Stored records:

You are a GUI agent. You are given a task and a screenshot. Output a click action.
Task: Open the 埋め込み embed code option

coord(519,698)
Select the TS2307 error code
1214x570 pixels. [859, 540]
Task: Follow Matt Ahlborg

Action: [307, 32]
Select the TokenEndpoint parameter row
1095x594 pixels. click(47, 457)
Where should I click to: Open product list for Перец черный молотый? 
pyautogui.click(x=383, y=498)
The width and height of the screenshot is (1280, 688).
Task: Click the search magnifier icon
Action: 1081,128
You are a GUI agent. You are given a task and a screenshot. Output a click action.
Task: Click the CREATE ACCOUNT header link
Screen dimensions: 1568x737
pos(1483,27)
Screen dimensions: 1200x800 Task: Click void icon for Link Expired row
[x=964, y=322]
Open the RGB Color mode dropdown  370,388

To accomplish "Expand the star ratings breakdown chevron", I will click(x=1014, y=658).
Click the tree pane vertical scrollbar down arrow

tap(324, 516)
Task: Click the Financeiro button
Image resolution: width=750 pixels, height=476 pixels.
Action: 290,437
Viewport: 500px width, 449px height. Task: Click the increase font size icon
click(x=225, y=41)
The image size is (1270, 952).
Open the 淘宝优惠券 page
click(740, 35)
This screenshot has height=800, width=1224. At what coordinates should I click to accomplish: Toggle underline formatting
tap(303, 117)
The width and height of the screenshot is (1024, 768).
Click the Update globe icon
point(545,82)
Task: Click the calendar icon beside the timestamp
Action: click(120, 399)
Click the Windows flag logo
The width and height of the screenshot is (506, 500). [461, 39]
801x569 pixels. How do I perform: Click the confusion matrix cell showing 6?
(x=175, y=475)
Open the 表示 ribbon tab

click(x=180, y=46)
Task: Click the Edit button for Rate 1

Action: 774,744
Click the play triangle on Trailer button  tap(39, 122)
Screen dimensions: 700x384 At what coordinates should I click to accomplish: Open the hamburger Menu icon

- ABOUT THIS TASK -
The answer should consist only of the lines from the one containing "This screenshot has" through the last line of the data, given again exactly.

- SOLUTION TO THIS TASK -
This screenshot has height=800, width=1224. At what coordinates should I click to accomplish: Toggle underline formatting
tap(303, 117)
The width and height of the screenshot is (1024, 768).
Click the Update globe icon
point(545,82)
Task: Click the calendar icon beside the timestamp
Action: click(120, 399)
Click the Windows flag logo
The width and height of the screenshot is (506, 500). [461, 39]
801x569 pixels. How do I perform: Click the confusion matrix cell showing 6?
(x=175, y=475)
Open the 表示 ribbon tab

click(x=180, y=46)
Task: Click the Edit button for Rate 1

Action: 774,744
Click the play triangle on Trailer button  tap(39, 122)
Screen dimensions: 700x384 At what coordinates should I click to accomplish: Open the hamburger Menu icon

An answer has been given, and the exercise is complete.